(PAGE TEXT)
This may be caused by trigger points in the neck.  There are muscles in the neck including the supraspinatus, scalene and infraspinatus that could get bruised or become sore and these muscles then trigger pain.  When the muscles around the arm or shoulder experience palpitation or some significant movement, it can channel the sensation of pain.  Pain that could occur in the shoulder and arm area include back-of-shoulder pain, front-of-shoulder pain, upper thoracic back pain, mid-thoracic back pain, front-of-arm pain and back-of-arm pain and there are also various trigger points that could be associated with each of these painful areas [5].
(End PAGE TEXT)
## WORK REQUEST A
Do these statements agree with the passage on neck trigger points? (i) It names the scalene as a neck muscle that could become sore. (ii) It says trigger points are tied to only one of the painful areas it lists. (iii) It counts mid-thoracic back pain among the pains that could occur in the shoulder and arm area. Answer yes or no for each and quote the words from the passage that decide it.
## WORK REQUEST B
Pick up the passage on neck trigger points after its last sentence and write the next few sentences.
(INFORMATION GIVEN)
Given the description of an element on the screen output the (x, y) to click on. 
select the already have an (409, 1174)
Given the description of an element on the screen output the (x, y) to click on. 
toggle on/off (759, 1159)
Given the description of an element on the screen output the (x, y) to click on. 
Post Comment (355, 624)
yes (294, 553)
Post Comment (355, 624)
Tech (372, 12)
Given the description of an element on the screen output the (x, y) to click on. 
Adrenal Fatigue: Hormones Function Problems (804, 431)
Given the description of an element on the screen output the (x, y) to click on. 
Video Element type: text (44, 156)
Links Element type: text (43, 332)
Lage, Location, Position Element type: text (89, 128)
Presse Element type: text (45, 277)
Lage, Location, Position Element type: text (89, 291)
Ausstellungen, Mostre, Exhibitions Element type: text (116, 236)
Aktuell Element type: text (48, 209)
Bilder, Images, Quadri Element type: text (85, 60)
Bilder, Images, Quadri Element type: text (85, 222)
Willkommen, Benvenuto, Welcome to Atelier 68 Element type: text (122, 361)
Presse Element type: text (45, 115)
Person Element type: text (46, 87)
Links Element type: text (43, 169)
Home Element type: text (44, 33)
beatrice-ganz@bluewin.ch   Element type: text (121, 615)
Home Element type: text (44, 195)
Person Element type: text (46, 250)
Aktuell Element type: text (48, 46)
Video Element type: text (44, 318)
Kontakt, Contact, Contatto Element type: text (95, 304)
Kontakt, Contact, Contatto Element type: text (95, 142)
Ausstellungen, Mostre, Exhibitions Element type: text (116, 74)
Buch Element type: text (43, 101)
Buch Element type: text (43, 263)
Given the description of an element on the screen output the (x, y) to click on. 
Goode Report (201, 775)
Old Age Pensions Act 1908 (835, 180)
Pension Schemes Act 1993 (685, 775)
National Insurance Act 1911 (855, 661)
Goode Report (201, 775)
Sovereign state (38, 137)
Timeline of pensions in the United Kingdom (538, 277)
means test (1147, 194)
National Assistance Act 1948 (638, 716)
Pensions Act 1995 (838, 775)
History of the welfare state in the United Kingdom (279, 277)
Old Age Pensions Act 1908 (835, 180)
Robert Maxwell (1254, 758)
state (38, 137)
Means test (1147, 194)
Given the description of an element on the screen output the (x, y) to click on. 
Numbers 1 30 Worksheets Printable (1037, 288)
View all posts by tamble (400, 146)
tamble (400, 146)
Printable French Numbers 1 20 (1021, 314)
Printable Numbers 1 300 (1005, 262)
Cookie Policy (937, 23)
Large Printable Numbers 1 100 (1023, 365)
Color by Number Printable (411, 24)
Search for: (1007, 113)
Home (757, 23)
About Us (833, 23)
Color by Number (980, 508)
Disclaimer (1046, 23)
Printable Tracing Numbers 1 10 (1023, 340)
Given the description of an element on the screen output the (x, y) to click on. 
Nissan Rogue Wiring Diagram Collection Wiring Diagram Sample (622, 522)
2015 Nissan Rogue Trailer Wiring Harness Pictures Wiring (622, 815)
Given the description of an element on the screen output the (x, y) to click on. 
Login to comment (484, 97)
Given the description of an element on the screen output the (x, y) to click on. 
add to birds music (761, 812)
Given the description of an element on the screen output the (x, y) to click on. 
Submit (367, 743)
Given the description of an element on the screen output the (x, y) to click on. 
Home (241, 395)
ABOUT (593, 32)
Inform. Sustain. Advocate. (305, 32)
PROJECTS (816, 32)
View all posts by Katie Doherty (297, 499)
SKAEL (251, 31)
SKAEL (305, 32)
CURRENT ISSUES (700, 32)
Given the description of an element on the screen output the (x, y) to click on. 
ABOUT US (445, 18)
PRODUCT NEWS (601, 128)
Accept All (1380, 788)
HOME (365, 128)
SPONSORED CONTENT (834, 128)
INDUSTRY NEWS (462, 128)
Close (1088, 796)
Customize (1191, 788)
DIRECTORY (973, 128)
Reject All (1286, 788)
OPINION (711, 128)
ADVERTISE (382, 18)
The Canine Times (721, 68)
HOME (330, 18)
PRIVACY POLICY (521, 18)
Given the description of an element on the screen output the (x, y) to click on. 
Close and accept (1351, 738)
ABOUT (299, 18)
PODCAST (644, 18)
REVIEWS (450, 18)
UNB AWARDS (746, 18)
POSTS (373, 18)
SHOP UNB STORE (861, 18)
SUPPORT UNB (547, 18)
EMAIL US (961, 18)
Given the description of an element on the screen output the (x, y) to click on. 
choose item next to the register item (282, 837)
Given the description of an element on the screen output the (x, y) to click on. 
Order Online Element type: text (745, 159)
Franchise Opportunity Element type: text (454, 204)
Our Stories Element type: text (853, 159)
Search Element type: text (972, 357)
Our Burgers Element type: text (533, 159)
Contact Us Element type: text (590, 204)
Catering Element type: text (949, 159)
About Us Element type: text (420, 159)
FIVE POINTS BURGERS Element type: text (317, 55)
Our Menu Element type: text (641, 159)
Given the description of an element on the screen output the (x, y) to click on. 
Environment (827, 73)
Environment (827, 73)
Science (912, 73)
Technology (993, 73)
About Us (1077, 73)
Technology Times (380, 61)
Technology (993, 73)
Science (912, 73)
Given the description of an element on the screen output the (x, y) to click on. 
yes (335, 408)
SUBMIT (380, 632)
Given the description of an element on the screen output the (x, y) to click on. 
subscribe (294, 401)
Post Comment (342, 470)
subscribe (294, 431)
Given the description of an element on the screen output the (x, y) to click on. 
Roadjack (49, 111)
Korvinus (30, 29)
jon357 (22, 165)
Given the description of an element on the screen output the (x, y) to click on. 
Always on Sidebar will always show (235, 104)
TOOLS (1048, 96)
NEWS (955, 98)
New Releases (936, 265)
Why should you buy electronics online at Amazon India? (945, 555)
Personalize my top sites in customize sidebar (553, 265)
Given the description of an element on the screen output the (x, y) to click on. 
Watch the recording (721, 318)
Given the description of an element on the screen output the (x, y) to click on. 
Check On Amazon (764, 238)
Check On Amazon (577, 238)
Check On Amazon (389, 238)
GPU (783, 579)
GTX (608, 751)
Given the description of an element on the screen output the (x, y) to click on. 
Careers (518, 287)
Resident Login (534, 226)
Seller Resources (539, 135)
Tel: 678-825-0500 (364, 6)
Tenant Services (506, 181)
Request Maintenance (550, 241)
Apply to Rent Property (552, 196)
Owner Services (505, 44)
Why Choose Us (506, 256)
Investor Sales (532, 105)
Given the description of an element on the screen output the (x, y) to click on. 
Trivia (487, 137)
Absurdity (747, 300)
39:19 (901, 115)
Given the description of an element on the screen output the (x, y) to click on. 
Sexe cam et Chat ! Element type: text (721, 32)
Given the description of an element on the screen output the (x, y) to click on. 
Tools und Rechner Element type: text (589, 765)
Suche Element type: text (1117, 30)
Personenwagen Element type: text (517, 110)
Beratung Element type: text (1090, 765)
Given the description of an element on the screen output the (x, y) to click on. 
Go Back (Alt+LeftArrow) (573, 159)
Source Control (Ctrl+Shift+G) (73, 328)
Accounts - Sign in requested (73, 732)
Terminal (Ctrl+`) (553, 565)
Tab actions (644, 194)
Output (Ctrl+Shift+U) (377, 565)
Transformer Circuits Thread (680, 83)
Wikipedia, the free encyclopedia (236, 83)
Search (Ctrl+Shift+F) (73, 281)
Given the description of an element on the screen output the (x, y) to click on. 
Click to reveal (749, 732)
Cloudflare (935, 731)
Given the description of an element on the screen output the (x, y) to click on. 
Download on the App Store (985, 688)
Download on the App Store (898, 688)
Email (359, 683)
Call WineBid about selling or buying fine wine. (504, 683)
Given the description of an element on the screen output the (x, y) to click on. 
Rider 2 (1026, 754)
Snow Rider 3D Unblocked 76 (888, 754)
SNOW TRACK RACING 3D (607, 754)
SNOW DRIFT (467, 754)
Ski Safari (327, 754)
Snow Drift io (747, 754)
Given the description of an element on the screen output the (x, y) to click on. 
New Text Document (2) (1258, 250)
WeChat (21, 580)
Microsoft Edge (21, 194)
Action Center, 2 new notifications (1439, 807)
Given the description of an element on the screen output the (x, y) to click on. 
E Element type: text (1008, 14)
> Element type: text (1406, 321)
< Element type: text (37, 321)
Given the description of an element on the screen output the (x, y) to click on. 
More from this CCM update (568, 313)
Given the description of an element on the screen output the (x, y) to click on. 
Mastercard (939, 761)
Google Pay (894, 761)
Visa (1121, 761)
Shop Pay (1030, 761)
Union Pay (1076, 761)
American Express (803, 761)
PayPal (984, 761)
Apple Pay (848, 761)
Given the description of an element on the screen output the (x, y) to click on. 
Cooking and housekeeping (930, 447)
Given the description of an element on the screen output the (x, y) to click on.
(End INFORMATION GIVEN)
## WRITTEN ANSWER A
(i) Yes: "There are muscles in the neck including the supraspinatus, scalene and infraspinatus that could get bruised or become sore"
(ii) No: "there are also various trigger points that could be associated with each of these painful areas"
(iii) Yes: "Pain that could occur in the shoulder and arm area include back-of-shoulder pain, front-of-shoulder pain, upper thoracic back pain, mid-thoracic back pain"

## WRITTEN ANSWER B
While trigger points may exist in one part of the body, the pain that could be triggered by these trigger points could occur elsewhere in the body.  The trigger points could also be painful when touched or moved.  However, ordinarily, these trigger points may exist quietly and not provide any indication of existence.  Due to the referral nature of the occurring pain, it can then be quite difficult to identify the trigger point unless you understand where such triggers may be.  However, this is a key step in finding relief from trigger point pain.  There are different ways to ease pain caused by trigger points including massages and using the hands, elbows, knees and feet as massage tools or by using an appropriate massage ball to create firmer connectivity between the aching muscles and the other surface which could be a hand or a wall.